A follow-up to a couple of recent posts. The first involves mortgage refinancing. Since the beginning of the year I have writing about the opportunity homeowners have to reduce their mortgage payments (January, February, April). After a false start this Spring, mortgage rates are once again declining well below the 3.0% level.

Source: Freddie Mac
You can see from the chart above the 15-year mortgage rate is lower than it was back in January. Sam Ro writing at Axios:
The bottom line: “With mortgage rates falling again to near record lows, combined with the removal of the adverse market fee effective August 1st, we will likely see another increase in refinance activity from already elevated levels,” Bill McBride, housing economist at Calculated Risk, tells Axios.

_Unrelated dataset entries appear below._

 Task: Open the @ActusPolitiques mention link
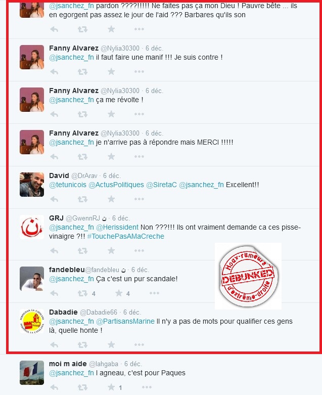pos(116,185)
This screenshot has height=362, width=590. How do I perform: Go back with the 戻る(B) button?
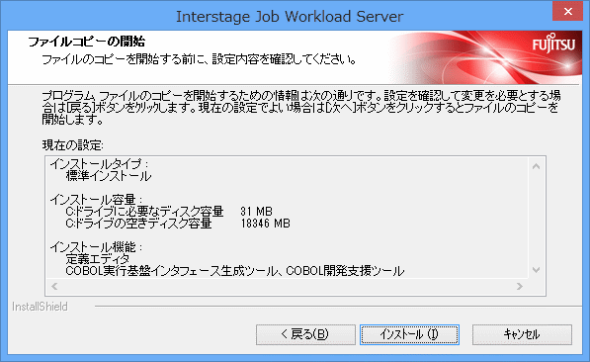click(x=305, y=334)
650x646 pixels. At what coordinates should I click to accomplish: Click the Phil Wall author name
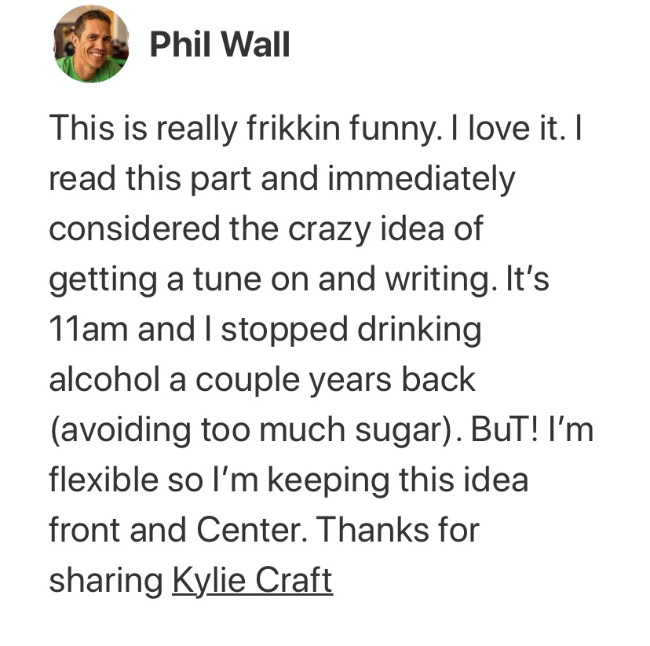(x=220, y=45)
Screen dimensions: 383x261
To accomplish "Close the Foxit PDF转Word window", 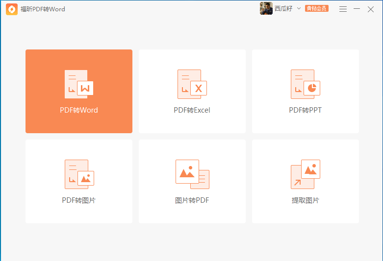I will coord(371,9).
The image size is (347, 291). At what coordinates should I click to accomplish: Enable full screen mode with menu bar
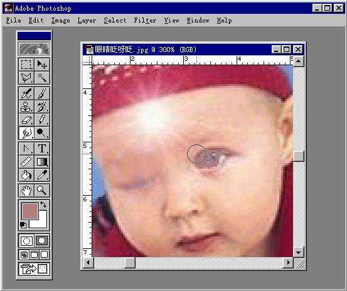(35, 255)
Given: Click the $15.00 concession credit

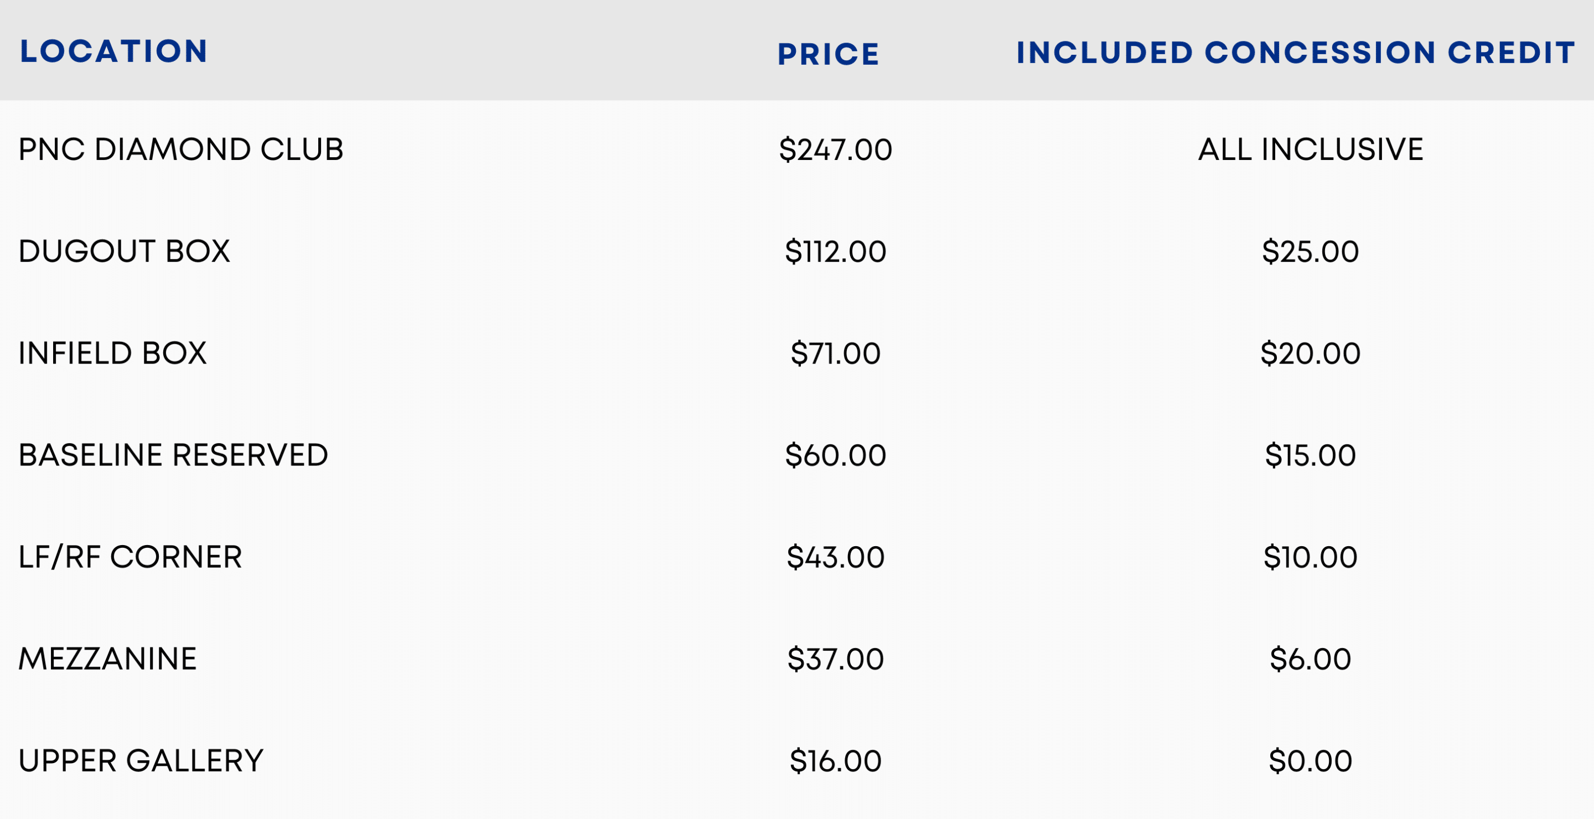Looking at the screenshot, I should tap(1310, 455).
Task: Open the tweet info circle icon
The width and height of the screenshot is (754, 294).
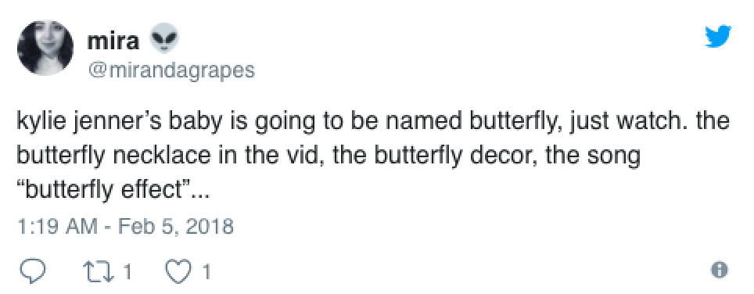Action: point(720,270)
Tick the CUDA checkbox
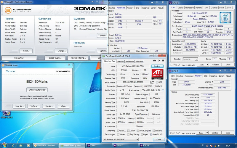 129,130
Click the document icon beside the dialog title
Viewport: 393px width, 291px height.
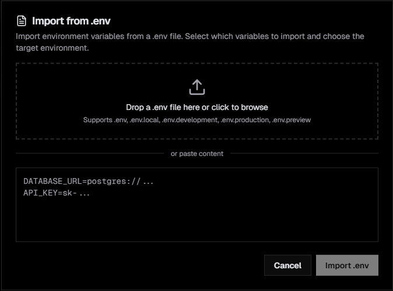pyautogui.click(x=22, y=21)
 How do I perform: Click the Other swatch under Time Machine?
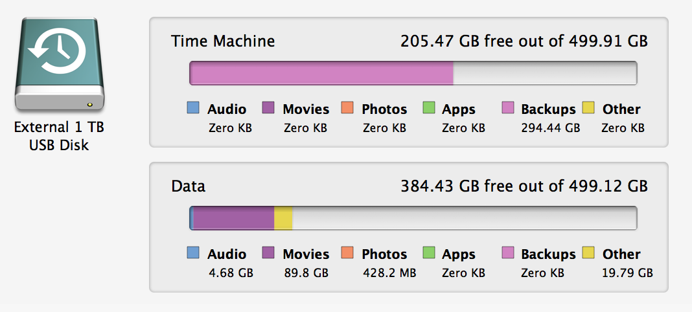click(588, 108)
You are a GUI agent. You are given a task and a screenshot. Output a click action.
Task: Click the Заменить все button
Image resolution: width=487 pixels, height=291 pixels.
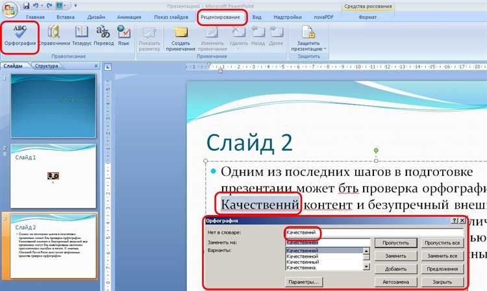(443, 256)
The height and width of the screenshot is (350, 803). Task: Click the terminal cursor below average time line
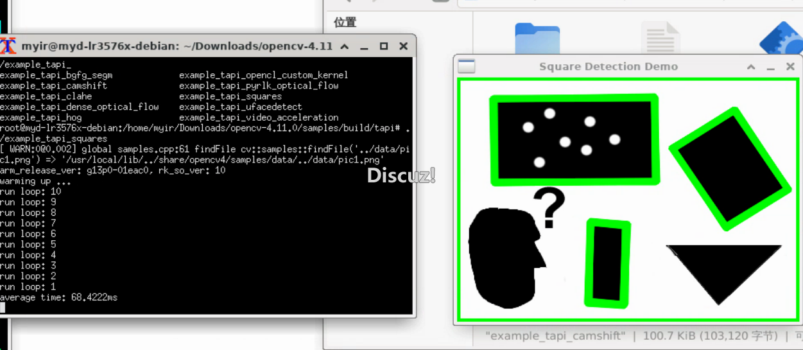pos(3,308)
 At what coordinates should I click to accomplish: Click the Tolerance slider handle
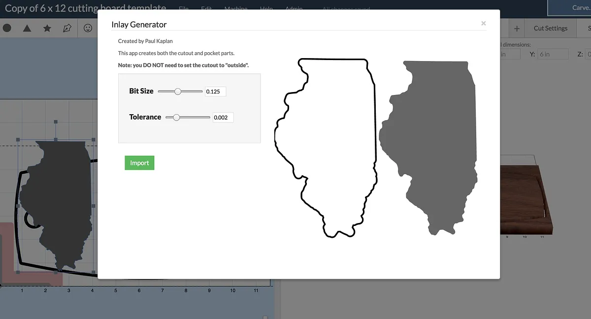coord(176,117)
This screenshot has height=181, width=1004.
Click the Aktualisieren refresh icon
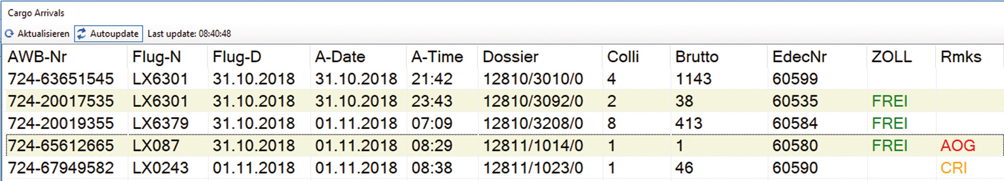tap(9, 34)
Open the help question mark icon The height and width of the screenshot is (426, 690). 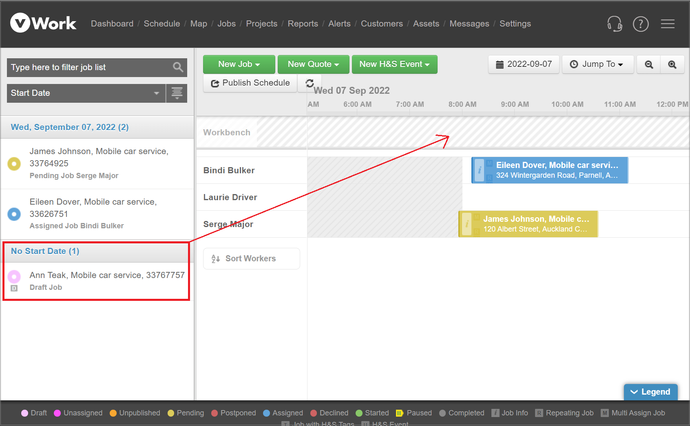coord(640,24)
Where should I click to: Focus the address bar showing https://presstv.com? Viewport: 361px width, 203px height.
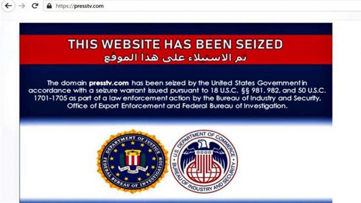(202, 6)
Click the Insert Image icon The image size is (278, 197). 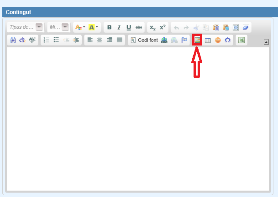click(197, 40)
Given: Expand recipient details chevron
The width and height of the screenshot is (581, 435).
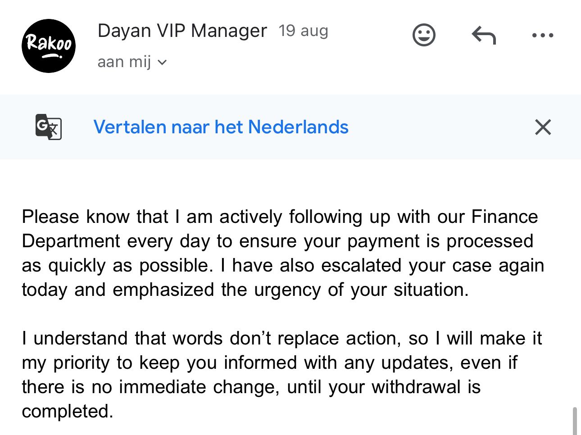Looking at the screenshot, I should tap(162, 62).
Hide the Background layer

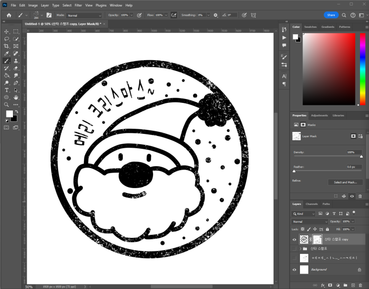295,270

Last week I wrote about the demographic cliff the world is approaching in the next few decades. Some might think that the U.S. is immune to this issue. That would be a mistake. Janet Adamy and Anthony DeBarros writing at the WSJ show how existing demographic trends are being exacerbated by the pandemic. The U.S. is nearing situation where births barely exeed deaths.

Source: WSJ
Adamy and DeBarros go one to show how this is playing out in rural areas where the trends are even worse. They show that in nearly half the states in 2020 there were more deaths than births. They write:
Before the pandemic, in 2019, only a handful of states ended the year with a deaths surplus: West Virginia, Maine, New Hampshire, Rhode Island and Vermont. Now the states where deaths exceed births are all over the U.S., from Wisconsin and Michigan to South Carolina and Florida to Montana and Oregon, according to provisional data from the National Center for Health Statistics at the Centers for Disease Control and Prevention.
There are no easy solutions for this problem. Demographic trends are not easily bent by outside forces. Just something else to keep an eye on as we come out on the other side of the pandemic.